With winter fast approaching, my team in northwest Syria is working around the clock to tackle an outbreak of cholera that has already claimed 12 lives here and threatens tens of thousands of displaced families living in tent camps in dire conditions.
We are repairing camp water infrastructure and digging hundreds of drainage channels to prevent torrential winter floods mixing with sewage and spreading the deadly virus. White Helmets ambulances are transferring suspected cases to hospitals and women volunteers are making daily tours of tents to provide primary health care.
In the middle of the cholera outbreak, early on November 6, Russia and the regime bombed sleeping civilians in six overcrowded camps, including with internationally banned cluster munitions, turning their last refuge into a hell. Ten people were killed, including four children. Our team rushed to rescue the injured, but we felt totally helpless when our colleague, the White Helmets volunteer Hassan Bakir, lost his baby son Azzam in an attack on Maram camp where he has lived since he was displaced.
After the attack the White Helmets evacuated families to other camps as the area was littered with unexploded ordnance which our specialized UXO teams had to clear.
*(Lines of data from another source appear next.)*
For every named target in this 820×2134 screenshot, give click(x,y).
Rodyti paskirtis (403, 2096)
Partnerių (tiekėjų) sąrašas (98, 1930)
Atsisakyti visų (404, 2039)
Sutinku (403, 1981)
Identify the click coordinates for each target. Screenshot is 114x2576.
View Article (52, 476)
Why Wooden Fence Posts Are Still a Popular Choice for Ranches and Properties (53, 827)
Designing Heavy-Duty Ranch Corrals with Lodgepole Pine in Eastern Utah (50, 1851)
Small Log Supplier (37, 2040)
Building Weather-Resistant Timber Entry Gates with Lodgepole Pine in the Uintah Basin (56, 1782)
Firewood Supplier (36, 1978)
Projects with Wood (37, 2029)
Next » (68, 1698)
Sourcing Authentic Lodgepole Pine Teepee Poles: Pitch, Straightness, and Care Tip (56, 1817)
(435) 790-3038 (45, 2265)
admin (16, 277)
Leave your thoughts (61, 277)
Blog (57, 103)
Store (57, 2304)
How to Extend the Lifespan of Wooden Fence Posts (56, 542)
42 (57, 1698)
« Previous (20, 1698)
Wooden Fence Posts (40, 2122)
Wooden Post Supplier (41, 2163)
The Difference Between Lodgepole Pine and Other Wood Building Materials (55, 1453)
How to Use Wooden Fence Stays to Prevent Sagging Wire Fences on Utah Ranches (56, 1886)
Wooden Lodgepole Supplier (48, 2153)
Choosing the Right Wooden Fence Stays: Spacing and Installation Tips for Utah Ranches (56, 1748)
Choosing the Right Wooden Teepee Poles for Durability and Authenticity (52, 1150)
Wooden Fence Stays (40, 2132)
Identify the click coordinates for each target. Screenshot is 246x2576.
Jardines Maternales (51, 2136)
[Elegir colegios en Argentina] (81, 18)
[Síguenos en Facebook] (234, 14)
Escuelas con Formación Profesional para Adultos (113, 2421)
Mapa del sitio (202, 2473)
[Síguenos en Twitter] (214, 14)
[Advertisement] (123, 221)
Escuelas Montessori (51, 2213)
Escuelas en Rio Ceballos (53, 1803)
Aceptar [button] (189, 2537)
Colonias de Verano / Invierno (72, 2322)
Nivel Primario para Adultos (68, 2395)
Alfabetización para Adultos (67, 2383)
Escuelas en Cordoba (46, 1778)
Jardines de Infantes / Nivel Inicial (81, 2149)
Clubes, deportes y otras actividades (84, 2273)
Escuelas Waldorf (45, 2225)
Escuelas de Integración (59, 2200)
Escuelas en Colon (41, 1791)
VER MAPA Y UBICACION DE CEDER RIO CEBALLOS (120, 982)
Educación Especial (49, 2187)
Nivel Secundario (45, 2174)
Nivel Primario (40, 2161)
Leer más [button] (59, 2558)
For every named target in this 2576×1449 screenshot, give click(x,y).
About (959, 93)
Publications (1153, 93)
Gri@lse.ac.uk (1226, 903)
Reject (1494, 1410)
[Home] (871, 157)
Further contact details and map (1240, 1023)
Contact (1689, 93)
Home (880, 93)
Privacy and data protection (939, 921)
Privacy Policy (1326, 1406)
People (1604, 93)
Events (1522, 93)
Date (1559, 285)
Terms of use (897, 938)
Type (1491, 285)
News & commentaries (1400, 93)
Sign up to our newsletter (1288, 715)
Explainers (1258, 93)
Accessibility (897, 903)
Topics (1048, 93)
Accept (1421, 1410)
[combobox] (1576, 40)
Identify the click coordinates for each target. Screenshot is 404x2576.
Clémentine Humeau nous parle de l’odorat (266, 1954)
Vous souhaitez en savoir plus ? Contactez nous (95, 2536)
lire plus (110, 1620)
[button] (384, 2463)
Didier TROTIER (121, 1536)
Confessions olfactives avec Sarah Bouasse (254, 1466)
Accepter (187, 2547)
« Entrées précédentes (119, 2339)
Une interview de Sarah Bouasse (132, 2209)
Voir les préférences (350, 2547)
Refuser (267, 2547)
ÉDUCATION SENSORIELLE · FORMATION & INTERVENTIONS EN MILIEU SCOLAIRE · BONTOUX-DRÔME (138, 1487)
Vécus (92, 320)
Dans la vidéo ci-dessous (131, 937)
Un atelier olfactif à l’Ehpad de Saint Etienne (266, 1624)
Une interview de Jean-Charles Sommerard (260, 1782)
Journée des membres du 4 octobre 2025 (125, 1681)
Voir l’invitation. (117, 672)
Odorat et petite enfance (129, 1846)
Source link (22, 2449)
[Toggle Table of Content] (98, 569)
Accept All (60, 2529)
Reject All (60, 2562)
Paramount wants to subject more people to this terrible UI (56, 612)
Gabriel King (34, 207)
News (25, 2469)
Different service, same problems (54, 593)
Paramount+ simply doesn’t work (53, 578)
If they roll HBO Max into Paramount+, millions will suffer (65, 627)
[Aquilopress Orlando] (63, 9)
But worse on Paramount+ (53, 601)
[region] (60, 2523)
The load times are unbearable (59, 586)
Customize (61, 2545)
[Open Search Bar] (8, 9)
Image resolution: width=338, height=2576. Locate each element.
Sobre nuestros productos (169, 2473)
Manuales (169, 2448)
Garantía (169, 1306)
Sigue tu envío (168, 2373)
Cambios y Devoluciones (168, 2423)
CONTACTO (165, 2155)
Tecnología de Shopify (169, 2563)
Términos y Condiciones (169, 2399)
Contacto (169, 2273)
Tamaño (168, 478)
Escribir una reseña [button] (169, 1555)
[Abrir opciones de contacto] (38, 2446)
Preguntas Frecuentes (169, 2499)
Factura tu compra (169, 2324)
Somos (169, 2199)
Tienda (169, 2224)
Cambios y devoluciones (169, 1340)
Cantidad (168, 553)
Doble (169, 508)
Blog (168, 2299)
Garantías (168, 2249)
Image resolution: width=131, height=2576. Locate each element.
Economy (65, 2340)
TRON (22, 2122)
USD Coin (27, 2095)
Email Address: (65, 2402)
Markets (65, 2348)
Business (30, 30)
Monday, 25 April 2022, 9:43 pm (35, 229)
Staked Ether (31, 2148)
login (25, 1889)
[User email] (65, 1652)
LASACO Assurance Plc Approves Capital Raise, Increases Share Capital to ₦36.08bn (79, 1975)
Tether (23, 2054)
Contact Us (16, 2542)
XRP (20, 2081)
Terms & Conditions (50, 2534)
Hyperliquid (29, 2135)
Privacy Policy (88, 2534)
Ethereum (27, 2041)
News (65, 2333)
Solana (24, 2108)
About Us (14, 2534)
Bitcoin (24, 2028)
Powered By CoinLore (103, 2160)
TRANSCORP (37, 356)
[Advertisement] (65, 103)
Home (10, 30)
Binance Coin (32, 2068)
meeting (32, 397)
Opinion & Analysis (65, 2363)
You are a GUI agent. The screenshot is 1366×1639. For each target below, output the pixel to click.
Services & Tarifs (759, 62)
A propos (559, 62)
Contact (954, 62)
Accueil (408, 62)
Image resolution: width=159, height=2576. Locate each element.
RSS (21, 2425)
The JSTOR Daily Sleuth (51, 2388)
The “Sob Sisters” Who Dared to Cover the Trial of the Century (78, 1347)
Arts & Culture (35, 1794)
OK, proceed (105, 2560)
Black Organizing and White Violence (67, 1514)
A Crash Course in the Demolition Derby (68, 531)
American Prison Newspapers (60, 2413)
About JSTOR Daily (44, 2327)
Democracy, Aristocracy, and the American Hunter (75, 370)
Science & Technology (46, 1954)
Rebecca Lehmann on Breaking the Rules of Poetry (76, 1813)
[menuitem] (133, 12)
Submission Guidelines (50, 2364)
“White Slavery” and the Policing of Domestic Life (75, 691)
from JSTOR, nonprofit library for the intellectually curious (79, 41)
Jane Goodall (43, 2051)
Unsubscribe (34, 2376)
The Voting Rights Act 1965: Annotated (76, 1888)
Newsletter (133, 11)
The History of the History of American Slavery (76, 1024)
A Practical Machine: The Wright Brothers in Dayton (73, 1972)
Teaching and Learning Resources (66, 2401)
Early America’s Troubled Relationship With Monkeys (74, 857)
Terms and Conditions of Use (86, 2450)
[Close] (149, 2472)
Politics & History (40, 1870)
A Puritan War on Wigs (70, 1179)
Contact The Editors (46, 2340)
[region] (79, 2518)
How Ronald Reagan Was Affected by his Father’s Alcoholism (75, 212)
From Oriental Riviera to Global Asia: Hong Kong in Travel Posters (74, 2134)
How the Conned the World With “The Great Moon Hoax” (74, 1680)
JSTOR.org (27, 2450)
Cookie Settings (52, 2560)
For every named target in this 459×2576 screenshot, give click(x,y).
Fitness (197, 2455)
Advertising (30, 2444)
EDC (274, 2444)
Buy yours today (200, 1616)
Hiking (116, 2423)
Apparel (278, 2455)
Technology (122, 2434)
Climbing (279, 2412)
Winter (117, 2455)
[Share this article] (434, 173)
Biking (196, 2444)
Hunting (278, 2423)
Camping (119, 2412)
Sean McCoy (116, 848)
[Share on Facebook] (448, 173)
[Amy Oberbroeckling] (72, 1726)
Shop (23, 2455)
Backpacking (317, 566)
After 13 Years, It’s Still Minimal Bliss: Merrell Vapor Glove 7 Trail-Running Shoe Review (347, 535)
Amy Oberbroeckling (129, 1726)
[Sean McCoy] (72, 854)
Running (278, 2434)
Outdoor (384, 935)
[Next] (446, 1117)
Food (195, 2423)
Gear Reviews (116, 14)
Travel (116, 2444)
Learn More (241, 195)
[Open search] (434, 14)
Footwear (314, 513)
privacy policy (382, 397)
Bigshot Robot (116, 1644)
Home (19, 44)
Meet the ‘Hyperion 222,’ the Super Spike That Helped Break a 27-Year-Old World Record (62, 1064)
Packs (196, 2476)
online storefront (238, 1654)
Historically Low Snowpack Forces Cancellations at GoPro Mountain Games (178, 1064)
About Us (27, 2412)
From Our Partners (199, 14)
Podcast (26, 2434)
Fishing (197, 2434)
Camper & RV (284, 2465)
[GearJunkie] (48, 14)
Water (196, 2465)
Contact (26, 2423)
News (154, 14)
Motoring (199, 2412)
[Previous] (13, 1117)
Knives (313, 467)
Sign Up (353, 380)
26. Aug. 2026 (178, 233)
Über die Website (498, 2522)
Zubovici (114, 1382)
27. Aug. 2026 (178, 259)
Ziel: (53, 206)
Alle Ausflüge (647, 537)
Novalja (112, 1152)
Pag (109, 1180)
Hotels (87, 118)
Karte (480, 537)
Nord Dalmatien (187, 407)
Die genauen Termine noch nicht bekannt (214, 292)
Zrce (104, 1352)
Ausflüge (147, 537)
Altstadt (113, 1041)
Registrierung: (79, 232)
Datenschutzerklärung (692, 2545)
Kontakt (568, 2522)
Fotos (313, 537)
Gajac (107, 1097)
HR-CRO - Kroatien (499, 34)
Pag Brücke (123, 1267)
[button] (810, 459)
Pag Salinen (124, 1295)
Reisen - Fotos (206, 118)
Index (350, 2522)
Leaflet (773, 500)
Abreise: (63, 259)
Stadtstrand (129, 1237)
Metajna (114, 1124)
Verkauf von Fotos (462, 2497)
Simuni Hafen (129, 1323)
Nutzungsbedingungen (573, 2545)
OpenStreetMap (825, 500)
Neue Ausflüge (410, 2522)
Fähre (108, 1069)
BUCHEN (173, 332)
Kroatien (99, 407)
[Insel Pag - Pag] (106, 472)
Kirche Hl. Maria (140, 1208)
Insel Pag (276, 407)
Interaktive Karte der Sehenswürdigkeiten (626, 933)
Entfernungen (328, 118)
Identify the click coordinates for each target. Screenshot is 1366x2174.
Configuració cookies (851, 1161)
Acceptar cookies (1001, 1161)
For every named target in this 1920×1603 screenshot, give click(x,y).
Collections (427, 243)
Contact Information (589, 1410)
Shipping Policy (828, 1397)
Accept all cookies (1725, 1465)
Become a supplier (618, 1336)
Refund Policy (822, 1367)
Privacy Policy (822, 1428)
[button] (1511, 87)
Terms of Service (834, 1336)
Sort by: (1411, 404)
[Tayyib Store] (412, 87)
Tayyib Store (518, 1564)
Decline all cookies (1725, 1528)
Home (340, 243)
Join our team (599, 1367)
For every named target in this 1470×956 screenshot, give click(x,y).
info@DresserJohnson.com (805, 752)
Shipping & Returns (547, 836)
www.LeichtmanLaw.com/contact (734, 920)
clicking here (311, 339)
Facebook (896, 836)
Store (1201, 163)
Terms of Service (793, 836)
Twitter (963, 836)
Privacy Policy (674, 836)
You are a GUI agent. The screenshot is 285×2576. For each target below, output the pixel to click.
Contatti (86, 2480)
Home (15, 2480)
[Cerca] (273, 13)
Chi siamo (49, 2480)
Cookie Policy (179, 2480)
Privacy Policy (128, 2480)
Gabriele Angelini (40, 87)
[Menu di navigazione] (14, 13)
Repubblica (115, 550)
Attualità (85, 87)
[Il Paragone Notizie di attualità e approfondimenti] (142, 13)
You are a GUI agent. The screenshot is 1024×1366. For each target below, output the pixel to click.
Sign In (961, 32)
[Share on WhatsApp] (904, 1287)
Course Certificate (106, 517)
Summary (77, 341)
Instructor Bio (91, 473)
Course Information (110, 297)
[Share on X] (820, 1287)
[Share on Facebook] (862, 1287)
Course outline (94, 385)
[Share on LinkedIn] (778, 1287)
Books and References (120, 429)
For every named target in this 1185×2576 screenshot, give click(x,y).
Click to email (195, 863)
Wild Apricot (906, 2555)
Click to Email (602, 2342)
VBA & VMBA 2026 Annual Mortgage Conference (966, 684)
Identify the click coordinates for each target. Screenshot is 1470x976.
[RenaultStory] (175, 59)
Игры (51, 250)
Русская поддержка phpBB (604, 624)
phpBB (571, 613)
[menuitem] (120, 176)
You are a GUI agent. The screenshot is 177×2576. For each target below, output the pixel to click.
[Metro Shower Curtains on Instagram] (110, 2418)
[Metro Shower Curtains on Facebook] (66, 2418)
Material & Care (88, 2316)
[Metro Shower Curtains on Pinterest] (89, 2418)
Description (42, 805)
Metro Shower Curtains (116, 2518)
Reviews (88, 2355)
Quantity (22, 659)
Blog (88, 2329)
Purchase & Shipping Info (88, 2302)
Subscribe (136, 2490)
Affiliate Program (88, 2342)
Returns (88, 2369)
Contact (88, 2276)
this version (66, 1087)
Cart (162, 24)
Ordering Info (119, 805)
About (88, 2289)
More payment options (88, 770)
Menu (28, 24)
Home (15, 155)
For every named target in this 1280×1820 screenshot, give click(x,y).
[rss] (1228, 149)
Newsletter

But even on days when there are no Russian planes in the skies we are in a constant race against time to prepare for winter: building roads, making health visits to elderly residents, and conducting hundreds of public health information sessions as we predict a fresh wave of both COVID and cholera over winter.
Each of our 19 White Helmets centers responding to the cholera emergency needs $1100 worth of water chlorination equipment to reduce the risk of disease transmission.
Donations of any amount are urgently needed as our COVID response taught us how fast infectious diseases spread.
Nearly 1.8 million civilians, the majority of them women and children, have been displaced from their homes by years of attacks by Russia and the regime and now live in camps in northwestern Syria in desperate, cramped conditions where they continue to be targeted by bombs and missiles in violation of international law. The international community continues to fail them and every six months the UN even requires Russia’s approval to renew vital cross-border aid deliveries, which many rely on to survive. People here dream of the day they can return to their homes and towns. Instead, residents of Maram camp suffered a massacre this month that stole the lives of their children.
I myself was displaced by attacks, and I have lost many of my fellow volunteers since I joined the White Helmets in 2013. I overcome these tragedies when I witness day by day how the work of the White Helmets is improving people’s lives. With your support this Giving Tuesday, we can continue to protect displaced people in northwest Syria’s camps with life-saving humanitarian and rescue services.